Ainsi, Franklin paraissait attendre tranquillement en France la fin de sa douce et glorieuse carrière. Les savants, les philosophes, les amis de la liberté étaient ses compatriotes, et il se consolait, en servant sa patrie, du regret de ne pas jouir du spectacle de son indépendance.

Sa vie était plus retirée, plus paisible, depuis que son pays avait cessé d’avoir besoin de multiplier ses partisans. Dans sa retraite de Passy, une société peu nombreuse, quelques amis, des travaux faciles, remplissaient le soir d’une belle vie.
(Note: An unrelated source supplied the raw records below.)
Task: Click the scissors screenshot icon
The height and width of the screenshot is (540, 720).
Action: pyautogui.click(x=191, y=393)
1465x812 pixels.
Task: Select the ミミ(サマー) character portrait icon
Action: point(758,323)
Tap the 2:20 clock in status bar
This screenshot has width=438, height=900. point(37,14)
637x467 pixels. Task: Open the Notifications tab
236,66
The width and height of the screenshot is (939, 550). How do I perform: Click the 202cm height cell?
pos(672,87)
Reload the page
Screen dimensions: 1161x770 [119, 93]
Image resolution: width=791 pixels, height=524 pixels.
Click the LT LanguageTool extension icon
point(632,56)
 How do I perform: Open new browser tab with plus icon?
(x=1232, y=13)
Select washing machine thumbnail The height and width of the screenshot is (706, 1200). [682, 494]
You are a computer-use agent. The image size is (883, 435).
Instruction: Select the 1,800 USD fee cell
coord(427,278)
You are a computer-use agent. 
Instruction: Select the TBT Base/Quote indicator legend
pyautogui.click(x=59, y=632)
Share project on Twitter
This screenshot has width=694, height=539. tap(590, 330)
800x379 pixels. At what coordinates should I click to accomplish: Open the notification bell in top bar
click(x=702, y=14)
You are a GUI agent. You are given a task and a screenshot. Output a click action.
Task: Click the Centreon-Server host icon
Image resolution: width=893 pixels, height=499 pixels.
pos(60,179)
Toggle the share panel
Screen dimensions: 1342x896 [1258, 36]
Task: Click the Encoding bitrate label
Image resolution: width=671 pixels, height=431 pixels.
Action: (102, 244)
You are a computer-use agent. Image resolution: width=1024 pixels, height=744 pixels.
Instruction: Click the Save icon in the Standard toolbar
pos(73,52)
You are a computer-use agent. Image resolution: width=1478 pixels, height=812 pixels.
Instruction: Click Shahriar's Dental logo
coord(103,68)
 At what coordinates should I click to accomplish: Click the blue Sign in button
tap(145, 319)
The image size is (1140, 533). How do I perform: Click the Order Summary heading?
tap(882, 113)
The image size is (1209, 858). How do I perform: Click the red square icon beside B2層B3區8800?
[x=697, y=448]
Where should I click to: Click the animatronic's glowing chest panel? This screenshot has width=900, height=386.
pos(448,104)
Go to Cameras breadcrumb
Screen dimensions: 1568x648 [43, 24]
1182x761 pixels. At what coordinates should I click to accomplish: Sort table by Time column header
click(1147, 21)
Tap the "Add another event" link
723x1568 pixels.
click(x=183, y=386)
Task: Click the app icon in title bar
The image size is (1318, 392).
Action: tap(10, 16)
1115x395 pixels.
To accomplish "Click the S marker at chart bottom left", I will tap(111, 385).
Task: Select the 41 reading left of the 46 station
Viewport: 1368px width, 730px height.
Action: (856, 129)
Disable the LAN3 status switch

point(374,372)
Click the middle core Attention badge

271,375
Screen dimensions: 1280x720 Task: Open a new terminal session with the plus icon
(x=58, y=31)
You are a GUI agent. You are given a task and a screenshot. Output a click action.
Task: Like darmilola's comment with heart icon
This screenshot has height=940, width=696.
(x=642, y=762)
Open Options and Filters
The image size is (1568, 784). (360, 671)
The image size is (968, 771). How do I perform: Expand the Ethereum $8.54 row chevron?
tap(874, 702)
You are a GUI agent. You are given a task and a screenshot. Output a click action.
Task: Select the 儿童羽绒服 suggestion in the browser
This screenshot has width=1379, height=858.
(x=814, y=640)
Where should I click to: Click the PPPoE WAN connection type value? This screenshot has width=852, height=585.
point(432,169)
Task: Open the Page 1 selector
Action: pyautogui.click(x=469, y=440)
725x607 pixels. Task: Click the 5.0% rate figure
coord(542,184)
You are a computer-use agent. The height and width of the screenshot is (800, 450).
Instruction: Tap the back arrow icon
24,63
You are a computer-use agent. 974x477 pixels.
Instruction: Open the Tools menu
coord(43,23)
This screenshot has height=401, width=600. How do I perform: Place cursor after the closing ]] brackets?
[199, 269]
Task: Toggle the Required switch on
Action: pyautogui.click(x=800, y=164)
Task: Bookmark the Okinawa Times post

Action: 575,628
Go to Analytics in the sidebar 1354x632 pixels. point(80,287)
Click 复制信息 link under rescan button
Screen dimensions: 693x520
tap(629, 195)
Mais une infirmité douloureuse en troubla le cours ; dès ce moment, son âme se tourna vers sa patrie, et il quitta la France, à qui, pour prix de ses services, il laissait un grand exemple et des leçons qui ne devaient plus rester longtemps inutiles. Il s’embarqua clans un port d’Angleterre, où il fut accompagné par M. le Veillard, qui, pendant son séjour à Passy, lui avait constamment prodigué tous les soins d’une tendresse filiale, et avait voulu retarder l’instant si douloureux d’une séparation éternelle. Franklin ne fit que toucher les côtes d’Angleterre, et il eut la générosité d’épargner à ses ennemis humiliés le spectacle de sa gloire. S’il regardait les Français comme ses amis, les Anglais étaient pour lui des parents dont on aime à oublier les torts, et à l’égard desquels on doit respecter encore les liens de la nature, quand même leur injustice les a rompus.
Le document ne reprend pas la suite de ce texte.